LAUREN CHEN WRITES–Hong Kong’s media independence is in jeopardy, according to the annual 2014 World Press Freedom Index.

Reporters Without Borders released its latest study, considered an objective reference tool measuring press freedom, and ranked 180 countries based on aspects such as levels of censorship, number of attacks on journalists, pluralism, media independence, and transparency.

Noting the study, The China Post mourned the decline in press freedom in China and Hong Kong.
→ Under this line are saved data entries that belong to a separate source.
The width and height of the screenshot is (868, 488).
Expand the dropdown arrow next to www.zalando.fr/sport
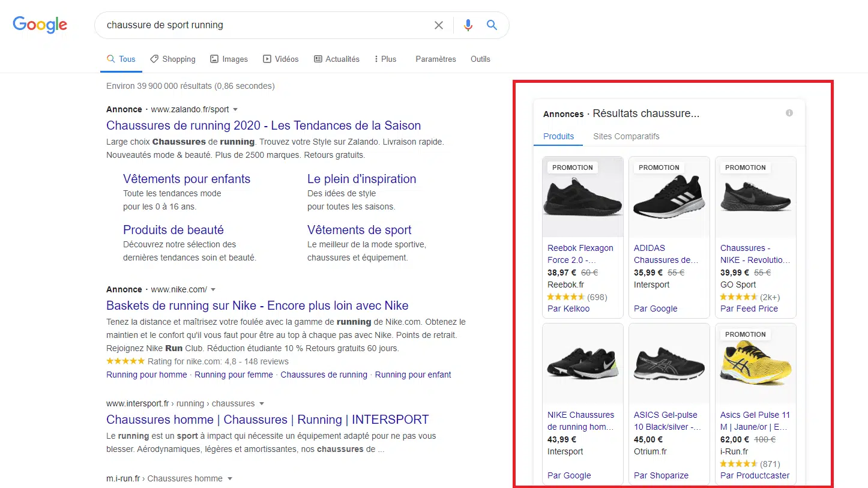tap(235, 110)
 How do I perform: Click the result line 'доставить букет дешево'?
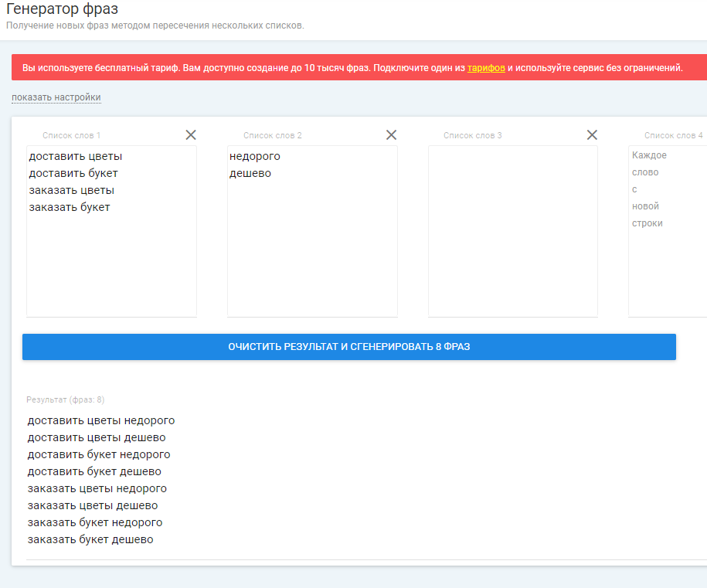[94, 471]
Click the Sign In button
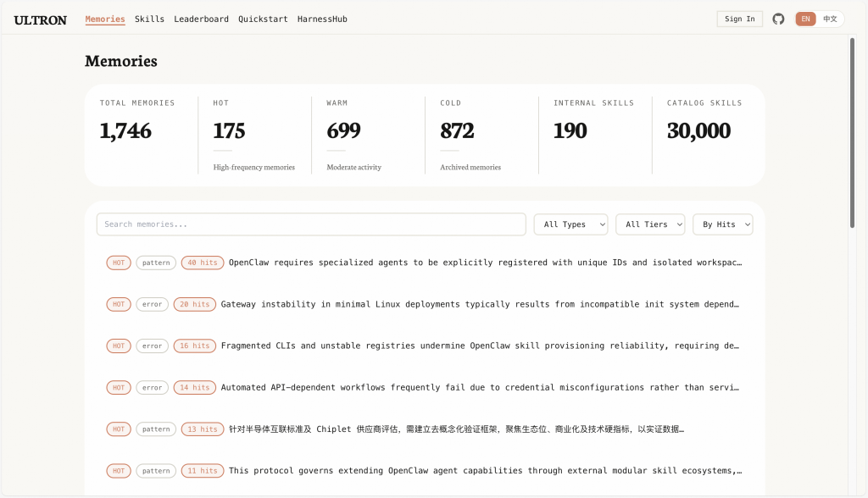Screen dimensions: 868x498 739,19
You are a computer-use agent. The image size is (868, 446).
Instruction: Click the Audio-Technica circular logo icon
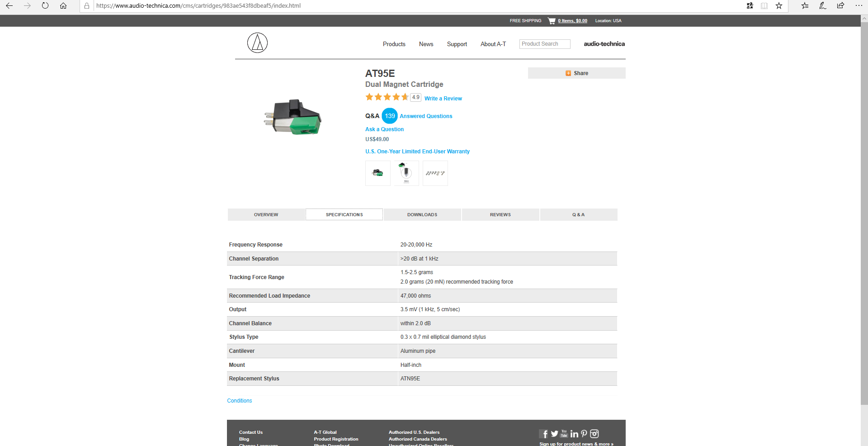(257, 43)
Since last year, China dropped two spots to 175, approaching the still lower ranking  North Korea at 178. Hong Kong’s position improved three spots to 58, while Japan dropped to 59, and South Korea fell from 50 to 57.

The West was  not immune to criticism of its media freedom, as the U.S. dropped 14 spots.

Ironically, the Chinese Communist Party censored the World Press Freedom Index report.  The State Council Information Office issued a statement ordering media to remove all content related to China’s ranking on the Press Freedom Index.

The report suggests that China has made a model of censorship and repression that is spreading throughout the region, accompanied by increasing numbers of arbitrary arrests. China’s growing economy has jeopardized press freedom in Hong Kong, Macau and Taiwan. Though Taiwan’s ranking for press freedom has fallen since last year, it still remains the highest in Asia.

The report covers instances of the Thai government’s use of lèse-majesté charges and South Korea’s punishment of defamatory content about the President’s family. Vietnam is close behind China with its detainment of bloggers and censorship of the social network. For countries like Laos and Cambodia, freedom has become stagnant, and India’s journalists experience an unprecedented wave of violence.

It’s noteworthy that Myanmar surpassed Malaysia and the Philippines on this year’s Press Freedom Index. Malaysia and Singapore maintain a tight control over their countries’ press through media laws and licensing requirements. Also notable, the report acknowledges Burma’s media transformation, marked by  the return of  previously “exiled media” publications, in addition to the creation of online media and radio stations. Reporters Without Borders asks if Burma foreshadows positive change in freedom of information for Southeast Asia. However, if China’s model of censorship expands, it could trump gains in press freedom.

Radio Free Asia  president Libby Liu describes this year’s index as “sobering” because it reveals little change in the substandard media environments of certain countries. She said, “In China and Vietnam, an unrelenting crackdown continues on journalists, netizens and cyberactivists who venture beyond state-controlled media headlines.”

Lessons learned from this year’s report–internet freedom does not ensure press freedom, and even democratic governments can be exceedingly sensitive to criticism, extending penalties disproportionately.